HOCl is a powerful two-electron oxidant and reacts rapidly with many biological targets [8,9]. Proteins are favoured targets due to their high abundance (both inside and external to cells), and the high rate constants for reaction of HOCl with particular amino acid side-chains [10]. Sulfur-containing amino acids (cysteine (Cys), methionine (Met) and cystine) are favoured targets, with the apparent second order rate constants k₂, for reaction of HOCl with the free amino acids being in the range 10⁸–10⁵ M⁻¹ s⁻¹, and decreasing in the order Cys > Met > cystine [[10], [11], [12]]. These data indicate that within cells, where there are high levels of Cys residues (both on proteins, and in the tripeptide glutathione, GSH), these will be major targets. External to cells, where the environment is typically more oxidizing, cystine residues predominate over Cys. This is exemplified by the much higher levels of disulfide (cystine) bonds in serum proteins (e.g. human serum albumin: 17 disulfides and one Cys), many extracellular matrix proteins [e.g. the epidermal growth factor (EGF) domains of laminin and fibronectin], integrins involved in cell binding, mitogenic and developmental proteins (e.g. Notch and Delta), blood clotting factors (Factors VII, IX, X) and receptors (e.g. the low-density lipoprotein receptor, epidermal growth factor receptor, insulin receptor) [13,14].

We have shown that k₂ for reaction of disulfide bonds with HOCl, and also other hypohalous acids, vary by up to 10,000-fold (~10⁴ to ~10⁸ M⁻¹ s⁻¹) with the environment and disulfide structure [12]. In some proteins, high rate constants have also been reported, consistent with the presence of particularly reactive disulfides ([12] L. Carroll et al., unpublished data). Two factors are responsible for this enhanced reactivity: stabilization of the electron-deficient reaction centre by suitably-placed remote electron pairs (e.g. carboxylates, alcohols and neutral amines) and favourable overlap with the lone pairs of the neighbouring sulfur atom in the disulfide bond [12].

Previous studies on model disulfides indicate that mono-oxygenated thiosulfinates RSS(=O)R’ (also known as disulfide-S-monoxides) are the initial products formed by H₂O₂, peracids and HOCl [[15], [16], [17], [18], [19], [20]]. Thiosulfinates typically have relatively modest half-lives (minutes – hours) in solution, and can undergo further reactions resulting in cleavage of the disulfide bond [17,19,21,22]. The mechanism by which this occurs remains to be established. The formation of thiosulfinates on proteins is less well characterized [17,21], though similar reactions of such species might be predicted to have major impacts on protein structure and function. Such reactions may be a major factor in loss of activity of protein-based pharmaceuticals [23], and contribute to the accumulation of dysfunctional, mis-folded or aggregated proteins during human pathologies (e.g. Ref. [24,25]).

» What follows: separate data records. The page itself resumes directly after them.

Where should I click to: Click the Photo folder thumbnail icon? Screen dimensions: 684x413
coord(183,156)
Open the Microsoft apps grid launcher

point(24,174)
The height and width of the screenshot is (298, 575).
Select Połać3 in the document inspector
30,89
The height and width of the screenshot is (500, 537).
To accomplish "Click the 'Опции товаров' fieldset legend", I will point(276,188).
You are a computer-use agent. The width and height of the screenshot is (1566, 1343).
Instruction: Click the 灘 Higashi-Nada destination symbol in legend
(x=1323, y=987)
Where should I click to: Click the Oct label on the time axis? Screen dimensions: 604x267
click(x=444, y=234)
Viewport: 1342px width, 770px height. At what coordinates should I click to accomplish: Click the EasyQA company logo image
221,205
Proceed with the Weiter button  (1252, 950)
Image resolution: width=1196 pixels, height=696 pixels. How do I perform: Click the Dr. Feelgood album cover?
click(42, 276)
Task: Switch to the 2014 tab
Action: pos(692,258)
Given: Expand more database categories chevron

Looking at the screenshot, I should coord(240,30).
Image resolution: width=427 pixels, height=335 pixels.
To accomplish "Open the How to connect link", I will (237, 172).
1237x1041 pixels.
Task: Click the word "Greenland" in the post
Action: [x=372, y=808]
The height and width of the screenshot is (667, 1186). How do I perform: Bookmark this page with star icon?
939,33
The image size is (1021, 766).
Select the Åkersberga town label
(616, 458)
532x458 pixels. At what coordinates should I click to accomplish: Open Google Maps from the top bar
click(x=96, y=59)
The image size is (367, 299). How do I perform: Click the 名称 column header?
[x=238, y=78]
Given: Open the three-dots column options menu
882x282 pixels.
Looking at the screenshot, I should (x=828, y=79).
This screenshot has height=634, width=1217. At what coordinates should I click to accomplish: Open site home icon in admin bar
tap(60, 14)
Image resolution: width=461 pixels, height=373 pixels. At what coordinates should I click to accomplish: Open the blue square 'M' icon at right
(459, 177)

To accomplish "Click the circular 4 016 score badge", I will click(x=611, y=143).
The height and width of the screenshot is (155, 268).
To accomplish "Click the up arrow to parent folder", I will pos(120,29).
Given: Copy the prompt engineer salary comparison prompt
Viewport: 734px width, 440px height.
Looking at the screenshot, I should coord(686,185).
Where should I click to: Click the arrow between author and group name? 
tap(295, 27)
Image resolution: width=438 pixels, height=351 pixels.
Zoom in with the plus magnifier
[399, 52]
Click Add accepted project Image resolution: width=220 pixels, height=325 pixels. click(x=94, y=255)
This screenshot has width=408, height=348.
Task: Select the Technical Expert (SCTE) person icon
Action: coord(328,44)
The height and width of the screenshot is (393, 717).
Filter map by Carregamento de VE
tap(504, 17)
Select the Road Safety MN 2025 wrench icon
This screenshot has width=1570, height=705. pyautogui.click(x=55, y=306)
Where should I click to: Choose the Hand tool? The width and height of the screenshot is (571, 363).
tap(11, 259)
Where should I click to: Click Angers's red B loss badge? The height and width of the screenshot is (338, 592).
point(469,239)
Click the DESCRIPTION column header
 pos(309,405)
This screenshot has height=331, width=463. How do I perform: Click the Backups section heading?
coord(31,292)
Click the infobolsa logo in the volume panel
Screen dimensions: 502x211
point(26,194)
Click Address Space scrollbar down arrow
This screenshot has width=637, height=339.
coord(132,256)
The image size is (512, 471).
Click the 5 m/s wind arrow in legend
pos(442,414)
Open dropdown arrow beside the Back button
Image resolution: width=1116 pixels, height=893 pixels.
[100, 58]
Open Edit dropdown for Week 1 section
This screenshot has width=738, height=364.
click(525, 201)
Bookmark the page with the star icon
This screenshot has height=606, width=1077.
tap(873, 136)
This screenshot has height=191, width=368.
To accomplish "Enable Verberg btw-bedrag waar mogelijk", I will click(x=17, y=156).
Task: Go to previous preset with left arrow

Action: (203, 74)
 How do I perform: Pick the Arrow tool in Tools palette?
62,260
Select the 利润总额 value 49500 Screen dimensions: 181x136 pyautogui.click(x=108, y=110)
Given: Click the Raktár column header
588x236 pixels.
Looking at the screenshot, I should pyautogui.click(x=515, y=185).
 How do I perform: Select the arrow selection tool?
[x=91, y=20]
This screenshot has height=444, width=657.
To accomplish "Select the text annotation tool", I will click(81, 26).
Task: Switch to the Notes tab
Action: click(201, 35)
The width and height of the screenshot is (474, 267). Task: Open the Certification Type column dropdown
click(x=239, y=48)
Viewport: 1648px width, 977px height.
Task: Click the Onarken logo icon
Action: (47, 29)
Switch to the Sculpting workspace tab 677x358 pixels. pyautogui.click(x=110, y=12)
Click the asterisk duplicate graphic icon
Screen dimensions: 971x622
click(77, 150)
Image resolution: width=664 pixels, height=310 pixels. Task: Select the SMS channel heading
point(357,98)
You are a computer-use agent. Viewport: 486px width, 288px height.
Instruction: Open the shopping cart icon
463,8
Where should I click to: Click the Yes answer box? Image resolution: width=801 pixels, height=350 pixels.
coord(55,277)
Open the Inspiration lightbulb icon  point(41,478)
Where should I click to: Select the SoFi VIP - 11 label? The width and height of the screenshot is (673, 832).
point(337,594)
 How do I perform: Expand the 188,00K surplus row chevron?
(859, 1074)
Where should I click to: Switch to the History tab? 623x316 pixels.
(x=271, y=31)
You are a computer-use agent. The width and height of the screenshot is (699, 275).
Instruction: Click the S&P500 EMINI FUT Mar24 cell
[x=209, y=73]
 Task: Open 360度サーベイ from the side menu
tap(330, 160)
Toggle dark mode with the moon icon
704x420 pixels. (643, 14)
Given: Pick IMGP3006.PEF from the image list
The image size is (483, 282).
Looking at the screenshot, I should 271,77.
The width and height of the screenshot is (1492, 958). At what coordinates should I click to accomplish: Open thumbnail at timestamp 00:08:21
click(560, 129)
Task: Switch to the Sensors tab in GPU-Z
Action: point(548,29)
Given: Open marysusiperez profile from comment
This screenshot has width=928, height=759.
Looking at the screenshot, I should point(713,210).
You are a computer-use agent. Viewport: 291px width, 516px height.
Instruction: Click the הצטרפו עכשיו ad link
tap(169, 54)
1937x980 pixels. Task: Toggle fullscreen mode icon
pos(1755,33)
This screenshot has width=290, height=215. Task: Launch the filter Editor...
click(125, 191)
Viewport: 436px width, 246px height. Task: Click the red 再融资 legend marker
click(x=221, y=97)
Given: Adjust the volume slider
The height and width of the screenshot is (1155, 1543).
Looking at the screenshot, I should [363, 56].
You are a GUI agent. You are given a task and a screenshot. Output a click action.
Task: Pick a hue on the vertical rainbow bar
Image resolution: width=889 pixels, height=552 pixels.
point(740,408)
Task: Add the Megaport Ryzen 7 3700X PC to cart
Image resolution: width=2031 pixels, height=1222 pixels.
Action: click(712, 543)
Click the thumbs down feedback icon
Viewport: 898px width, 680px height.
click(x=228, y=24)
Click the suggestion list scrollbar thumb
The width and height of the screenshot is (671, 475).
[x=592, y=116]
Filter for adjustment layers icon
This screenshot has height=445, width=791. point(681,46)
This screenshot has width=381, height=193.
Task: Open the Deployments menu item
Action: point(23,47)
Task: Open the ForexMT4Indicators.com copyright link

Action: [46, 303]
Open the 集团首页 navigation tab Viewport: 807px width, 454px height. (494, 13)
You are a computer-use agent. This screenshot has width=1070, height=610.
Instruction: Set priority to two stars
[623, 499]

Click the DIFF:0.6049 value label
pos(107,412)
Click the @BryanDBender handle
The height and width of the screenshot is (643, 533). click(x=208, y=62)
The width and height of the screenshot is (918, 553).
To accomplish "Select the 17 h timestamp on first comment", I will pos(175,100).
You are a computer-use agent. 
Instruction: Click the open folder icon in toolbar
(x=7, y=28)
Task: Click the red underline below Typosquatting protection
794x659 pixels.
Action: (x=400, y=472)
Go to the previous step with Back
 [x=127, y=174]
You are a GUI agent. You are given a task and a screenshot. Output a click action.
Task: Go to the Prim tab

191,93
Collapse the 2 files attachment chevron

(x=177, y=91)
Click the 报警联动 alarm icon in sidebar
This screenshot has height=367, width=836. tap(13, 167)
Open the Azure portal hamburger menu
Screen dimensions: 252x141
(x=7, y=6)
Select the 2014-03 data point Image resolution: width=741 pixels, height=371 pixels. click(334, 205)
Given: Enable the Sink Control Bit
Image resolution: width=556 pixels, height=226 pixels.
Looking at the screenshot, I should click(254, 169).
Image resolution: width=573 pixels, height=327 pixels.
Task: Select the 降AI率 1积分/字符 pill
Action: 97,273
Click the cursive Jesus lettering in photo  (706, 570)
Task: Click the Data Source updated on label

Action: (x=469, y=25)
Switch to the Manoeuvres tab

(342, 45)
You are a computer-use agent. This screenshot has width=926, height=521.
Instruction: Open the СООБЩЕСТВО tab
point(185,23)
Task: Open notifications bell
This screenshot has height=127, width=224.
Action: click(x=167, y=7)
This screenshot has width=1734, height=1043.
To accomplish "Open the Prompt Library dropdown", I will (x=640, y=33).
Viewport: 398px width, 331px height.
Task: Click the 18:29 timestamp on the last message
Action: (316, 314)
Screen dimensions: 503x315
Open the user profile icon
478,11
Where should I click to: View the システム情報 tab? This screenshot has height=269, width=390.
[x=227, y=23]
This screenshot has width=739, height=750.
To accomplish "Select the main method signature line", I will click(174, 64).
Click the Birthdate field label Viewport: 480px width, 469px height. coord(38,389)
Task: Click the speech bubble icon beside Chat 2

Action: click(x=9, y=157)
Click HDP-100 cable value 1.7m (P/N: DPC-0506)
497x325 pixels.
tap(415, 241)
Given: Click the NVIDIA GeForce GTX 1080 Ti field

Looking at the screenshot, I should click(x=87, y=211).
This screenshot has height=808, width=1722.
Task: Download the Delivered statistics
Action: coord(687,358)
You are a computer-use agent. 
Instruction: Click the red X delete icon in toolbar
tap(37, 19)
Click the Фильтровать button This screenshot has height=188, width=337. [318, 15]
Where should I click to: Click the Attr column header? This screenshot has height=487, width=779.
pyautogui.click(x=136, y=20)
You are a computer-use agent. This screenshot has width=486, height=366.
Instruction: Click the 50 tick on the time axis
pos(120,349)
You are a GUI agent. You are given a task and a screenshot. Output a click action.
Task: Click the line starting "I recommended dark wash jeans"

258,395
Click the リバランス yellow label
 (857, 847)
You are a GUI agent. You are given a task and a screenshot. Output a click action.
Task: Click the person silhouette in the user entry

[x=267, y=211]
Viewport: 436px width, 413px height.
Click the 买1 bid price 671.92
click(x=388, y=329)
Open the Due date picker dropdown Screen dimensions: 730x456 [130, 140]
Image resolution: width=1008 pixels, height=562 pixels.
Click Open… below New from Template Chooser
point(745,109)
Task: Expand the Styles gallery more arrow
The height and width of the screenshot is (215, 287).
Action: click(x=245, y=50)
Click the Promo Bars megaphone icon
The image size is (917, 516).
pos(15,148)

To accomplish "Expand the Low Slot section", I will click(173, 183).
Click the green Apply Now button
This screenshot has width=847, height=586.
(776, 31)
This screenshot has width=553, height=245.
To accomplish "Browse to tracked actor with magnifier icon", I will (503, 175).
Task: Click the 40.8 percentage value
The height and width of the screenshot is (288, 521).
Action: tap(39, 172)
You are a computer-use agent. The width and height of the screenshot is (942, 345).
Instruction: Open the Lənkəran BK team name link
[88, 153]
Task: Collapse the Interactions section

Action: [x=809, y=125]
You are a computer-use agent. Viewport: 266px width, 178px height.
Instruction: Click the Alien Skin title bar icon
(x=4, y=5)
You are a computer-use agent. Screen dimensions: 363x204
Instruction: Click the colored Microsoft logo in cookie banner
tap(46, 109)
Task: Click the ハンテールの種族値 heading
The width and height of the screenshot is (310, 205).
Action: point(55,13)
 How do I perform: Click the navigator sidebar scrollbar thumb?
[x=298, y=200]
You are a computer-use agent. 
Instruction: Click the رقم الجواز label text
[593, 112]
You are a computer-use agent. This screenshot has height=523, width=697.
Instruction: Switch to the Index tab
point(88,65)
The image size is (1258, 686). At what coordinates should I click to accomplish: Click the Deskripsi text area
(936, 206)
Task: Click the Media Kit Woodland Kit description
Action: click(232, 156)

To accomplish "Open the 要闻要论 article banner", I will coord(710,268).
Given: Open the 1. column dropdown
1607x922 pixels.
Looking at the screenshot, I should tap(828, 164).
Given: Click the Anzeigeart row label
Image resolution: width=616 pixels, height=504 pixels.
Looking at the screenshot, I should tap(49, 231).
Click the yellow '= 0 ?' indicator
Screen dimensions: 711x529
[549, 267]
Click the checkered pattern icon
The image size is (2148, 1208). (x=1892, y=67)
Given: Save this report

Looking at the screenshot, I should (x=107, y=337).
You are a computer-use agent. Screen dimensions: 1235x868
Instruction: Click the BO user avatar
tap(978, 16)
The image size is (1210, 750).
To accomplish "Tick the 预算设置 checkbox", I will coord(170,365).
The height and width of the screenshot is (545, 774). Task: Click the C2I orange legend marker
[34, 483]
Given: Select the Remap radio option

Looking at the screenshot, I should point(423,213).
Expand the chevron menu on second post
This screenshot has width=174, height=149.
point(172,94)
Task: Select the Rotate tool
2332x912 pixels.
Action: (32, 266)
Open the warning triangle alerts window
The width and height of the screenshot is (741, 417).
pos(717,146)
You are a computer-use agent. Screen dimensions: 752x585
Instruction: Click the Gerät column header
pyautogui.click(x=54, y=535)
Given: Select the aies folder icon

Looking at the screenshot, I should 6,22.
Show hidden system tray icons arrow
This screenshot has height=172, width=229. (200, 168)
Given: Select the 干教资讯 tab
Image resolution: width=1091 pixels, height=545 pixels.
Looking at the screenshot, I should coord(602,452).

The aim of the studies reported here was to investigate disulfide oxidation by HOCl, and the mechanism and consequences of this process. Studies were carried out using a nine amino acid peptide (N-Ac-Cys-Nle-Arg-His-(D)2-Nal-Arg-Trp-Gly-Cys-NH₂; Fig. 1; referred to as Naph-SS from hereon) containing a fluorescent a 2-naphthylated Ala residue; (D)2-Nal) and a disulfide-bond between Cys1 and Cys9. This peptide was chosen for these studies as it is readily available at high purity, reacts rapidly with HOCl (see below), has a relatively long elution time on reverse phase chromatogrsphy columns (allowing ready detection of more polar, earlier eluting, products), contains no Cys or Met residues and a blocked N-terminal amine, that would otherwise by major alternative targets for HOCl [10], and can be readily detected as a result of the strong UV and fluorescent properties of the (unreactive) (D)2-Nal residue.